BEGIN

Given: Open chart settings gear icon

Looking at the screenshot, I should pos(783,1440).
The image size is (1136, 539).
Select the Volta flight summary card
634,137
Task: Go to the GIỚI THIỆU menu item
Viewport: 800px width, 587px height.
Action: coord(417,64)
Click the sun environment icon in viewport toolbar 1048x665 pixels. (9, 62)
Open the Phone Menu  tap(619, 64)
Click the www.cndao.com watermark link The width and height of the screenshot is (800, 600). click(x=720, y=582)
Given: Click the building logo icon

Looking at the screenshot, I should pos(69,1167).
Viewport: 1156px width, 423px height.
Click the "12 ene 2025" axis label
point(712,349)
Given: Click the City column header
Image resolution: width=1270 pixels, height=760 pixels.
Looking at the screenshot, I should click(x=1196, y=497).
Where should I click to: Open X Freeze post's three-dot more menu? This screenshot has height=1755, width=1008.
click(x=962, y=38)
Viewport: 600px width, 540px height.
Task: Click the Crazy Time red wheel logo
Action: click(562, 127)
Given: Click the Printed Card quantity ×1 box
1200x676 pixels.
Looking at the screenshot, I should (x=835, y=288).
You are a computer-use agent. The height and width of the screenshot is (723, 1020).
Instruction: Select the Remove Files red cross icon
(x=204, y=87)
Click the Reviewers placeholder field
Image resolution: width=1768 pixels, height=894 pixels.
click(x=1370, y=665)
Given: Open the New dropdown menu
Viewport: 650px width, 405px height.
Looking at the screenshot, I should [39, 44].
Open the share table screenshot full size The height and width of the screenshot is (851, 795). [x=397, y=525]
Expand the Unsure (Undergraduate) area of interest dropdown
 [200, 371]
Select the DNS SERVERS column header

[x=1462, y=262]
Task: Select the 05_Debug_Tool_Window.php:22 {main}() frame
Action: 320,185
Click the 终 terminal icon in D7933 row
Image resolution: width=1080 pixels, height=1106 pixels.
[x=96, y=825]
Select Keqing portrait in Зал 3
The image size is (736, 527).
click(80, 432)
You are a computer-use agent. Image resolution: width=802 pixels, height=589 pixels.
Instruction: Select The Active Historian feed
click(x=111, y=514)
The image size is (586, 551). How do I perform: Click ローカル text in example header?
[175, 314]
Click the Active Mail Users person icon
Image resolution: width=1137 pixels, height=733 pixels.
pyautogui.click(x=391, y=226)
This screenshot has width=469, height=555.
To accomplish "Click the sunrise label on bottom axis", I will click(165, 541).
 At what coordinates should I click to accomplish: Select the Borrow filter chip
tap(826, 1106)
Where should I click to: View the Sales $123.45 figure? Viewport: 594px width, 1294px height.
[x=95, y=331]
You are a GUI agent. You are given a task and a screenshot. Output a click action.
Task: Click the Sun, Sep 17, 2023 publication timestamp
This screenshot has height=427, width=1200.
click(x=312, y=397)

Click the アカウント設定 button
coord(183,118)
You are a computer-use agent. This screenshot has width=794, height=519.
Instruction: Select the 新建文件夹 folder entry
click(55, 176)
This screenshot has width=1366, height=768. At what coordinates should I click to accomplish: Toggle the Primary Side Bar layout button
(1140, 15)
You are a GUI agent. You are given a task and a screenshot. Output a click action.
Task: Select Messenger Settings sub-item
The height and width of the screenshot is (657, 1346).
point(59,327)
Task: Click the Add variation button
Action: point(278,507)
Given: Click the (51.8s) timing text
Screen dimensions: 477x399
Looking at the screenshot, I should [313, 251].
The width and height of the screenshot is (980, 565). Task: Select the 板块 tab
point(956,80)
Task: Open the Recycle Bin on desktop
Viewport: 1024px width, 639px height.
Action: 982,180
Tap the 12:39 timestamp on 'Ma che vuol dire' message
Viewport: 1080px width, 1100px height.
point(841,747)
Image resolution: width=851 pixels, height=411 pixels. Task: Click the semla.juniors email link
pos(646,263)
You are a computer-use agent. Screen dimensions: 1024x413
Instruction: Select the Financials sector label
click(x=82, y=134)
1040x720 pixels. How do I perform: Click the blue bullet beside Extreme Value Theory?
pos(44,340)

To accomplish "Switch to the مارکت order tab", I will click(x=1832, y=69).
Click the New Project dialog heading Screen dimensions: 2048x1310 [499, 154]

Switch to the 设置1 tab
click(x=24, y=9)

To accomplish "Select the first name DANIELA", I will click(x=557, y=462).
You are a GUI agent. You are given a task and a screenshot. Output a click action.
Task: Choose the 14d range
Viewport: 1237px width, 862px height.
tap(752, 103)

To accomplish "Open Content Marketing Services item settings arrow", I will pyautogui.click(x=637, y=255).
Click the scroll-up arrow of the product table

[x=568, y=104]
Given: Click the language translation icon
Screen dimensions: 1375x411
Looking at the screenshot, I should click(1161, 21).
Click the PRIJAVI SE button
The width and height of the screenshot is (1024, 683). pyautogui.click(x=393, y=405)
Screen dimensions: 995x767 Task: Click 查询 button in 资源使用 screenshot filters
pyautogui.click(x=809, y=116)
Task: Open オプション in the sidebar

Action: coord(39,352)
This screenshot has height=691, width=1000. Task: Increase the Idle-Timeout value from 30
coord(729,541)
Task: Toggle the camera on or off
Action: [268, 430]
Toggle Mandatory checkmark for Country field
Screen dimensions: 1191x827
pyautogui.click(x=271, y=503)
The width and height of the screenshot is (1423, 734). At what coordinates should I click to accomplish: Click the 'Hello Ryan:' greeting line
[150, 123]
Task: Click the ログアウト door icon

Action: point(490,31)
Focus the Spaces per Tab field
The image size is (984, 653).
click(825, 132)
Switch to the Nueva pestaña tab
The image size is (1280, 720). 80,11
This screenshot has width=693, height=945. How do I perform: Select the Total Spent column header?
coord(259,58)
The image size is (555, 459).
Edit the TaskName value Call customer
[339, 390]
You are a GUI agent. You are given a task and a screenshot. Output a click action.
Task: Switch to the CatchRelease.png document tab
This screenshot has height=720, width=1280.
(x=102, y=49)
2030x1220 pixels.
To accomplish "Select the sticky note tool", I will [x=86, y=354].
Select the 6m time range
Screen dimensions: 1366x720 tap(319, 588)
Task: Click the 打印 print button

END

(Problem to work on)
The count, and nothing else: how many lines of the entries contain the word "will"?

(Task answer)
5